The compiler won’t let you assign a value to a variable if it’s the wrong type—even if that variable can hold the value just fine—because that’s the underlying cause behind an enormous number of bugs. When you use casting, you’re essentially making a promise to the compiler that you know the types are different, and that in this particular instance it’s okay for C# to cram the data into the new variable.

Note

Take a minute to flip back to the beginning of the last chapter and check out how you used casting when you passed the NumericUpDown. Value to the Talker Tester form.

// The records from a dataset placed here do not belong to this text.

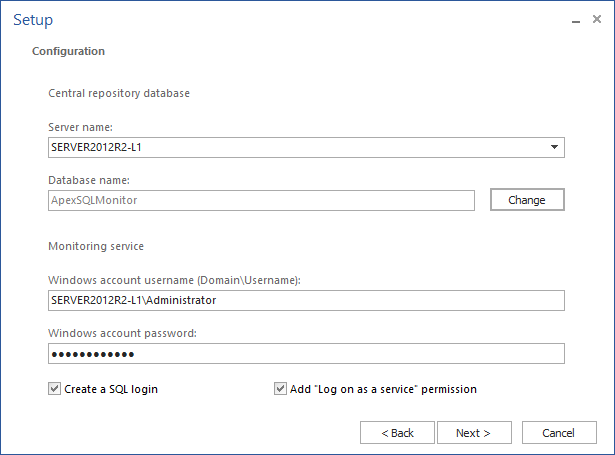Image resolution: width=615 pixels, height=455 pixels.
Task: Click the Setup title text
Action: tap(33, 20)
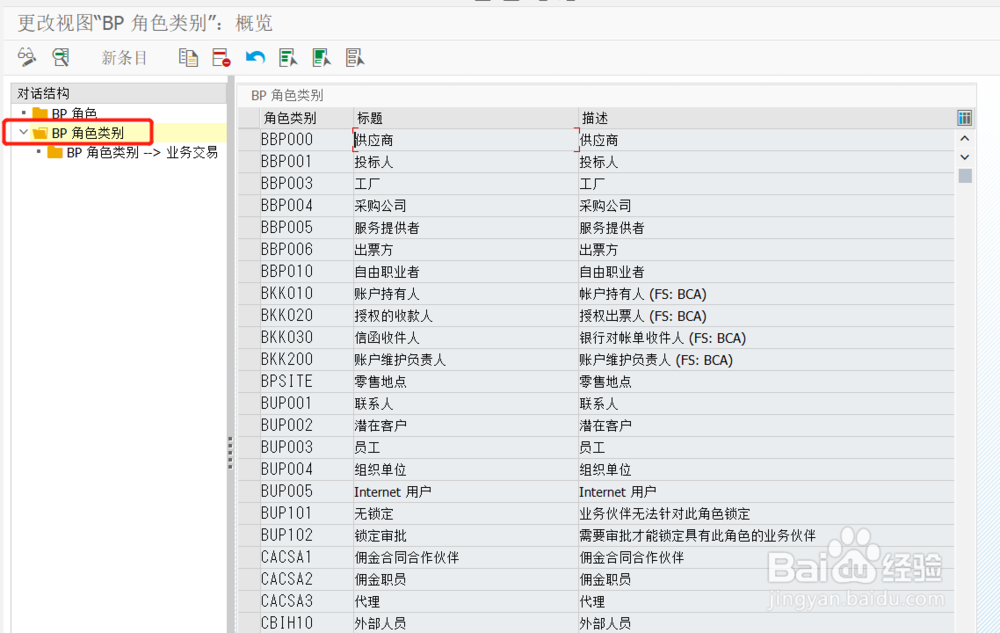
Task: Click the Undo icon in toolbar
Action: [253, 57]
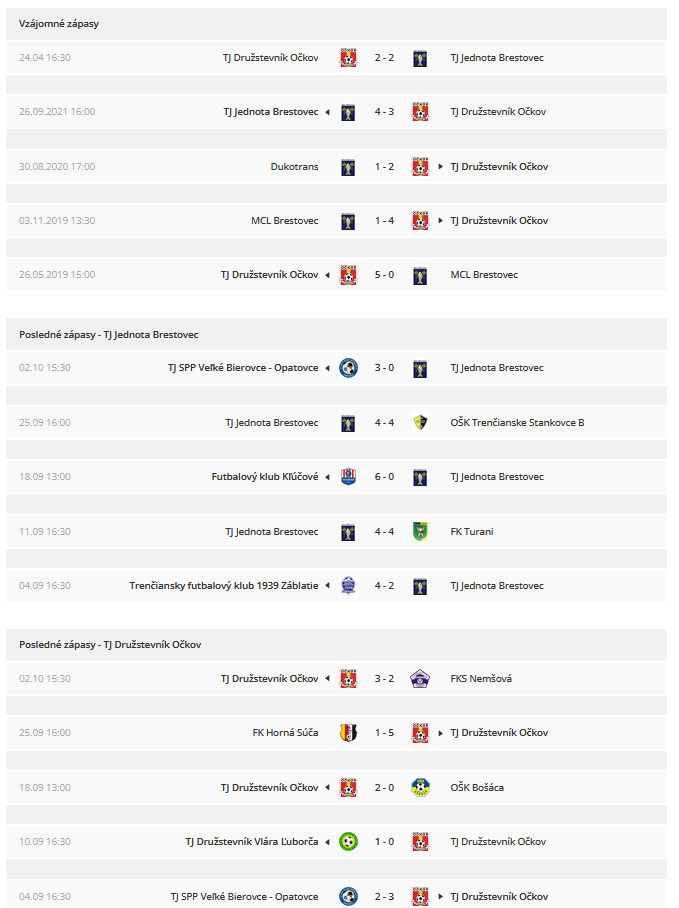This screenshot has width=679, height=908.
Task: Open the 2 - 2 match result from 24.04
Action: coord(384,57)
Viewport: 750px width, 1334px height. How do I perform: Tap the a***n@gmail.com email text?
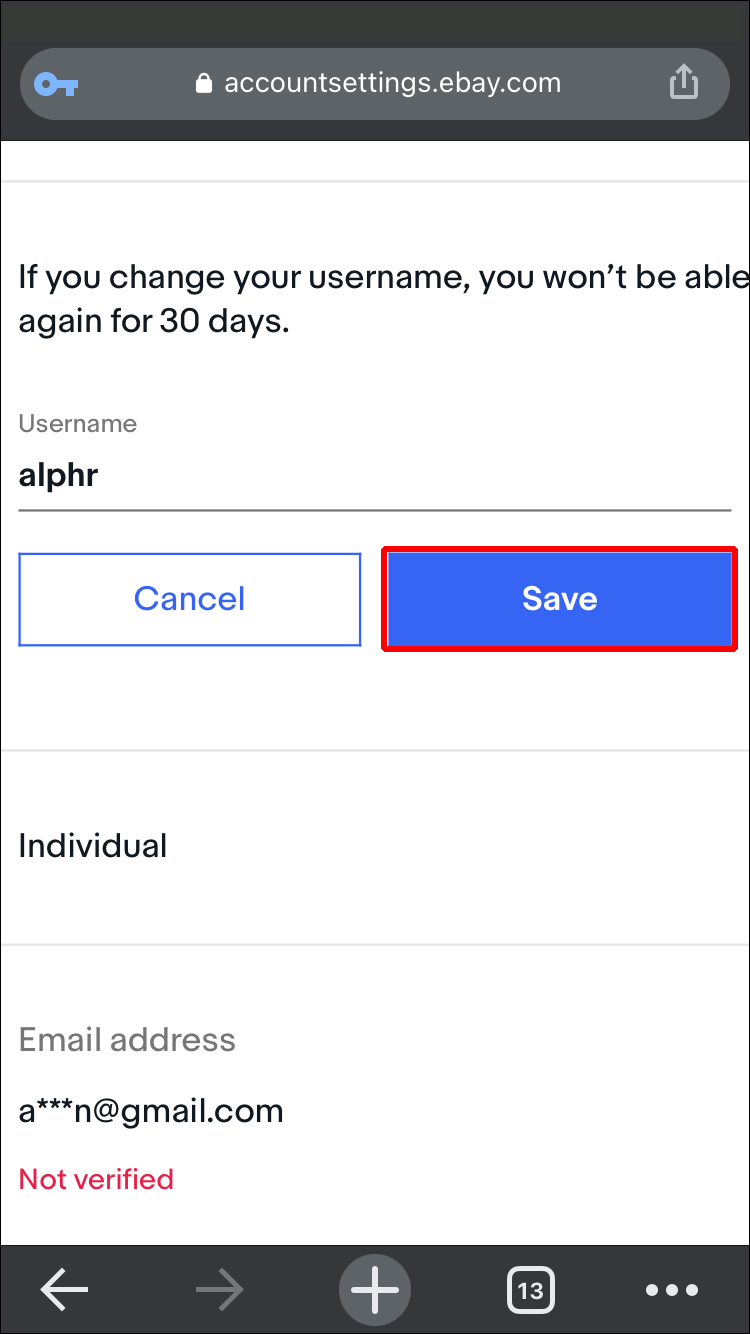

When you cast a value that’s too big, C# will adjust it automatically

You’ve already seen that a decimal can be cast to an int. It turns out that any number can be cast to any other number. But that doesn’t mean the value stays intact through the casting. If you cast an int variable that’s set to 365 to a byte variable, 365 is too big for the byte. But instead of giving you an error, the value will just wrap around: for example, 256 cast to a byte will have a value of 0. 257 would be converted to 1, 258 to 2, etc., up to 365, which will end up being 109. And once you get back to 255 again, the conversion value “wraps” back to zero.

Wrap it yourself!

There’s no mystery to how casting “wraps” the numbers—you can do it yourself. Just pop up the Windows calculator, switch it to Scientific mode, and calculate 365 Mod 256 (using the “Mod” button, which does a modulo calculation). You’ll get 109.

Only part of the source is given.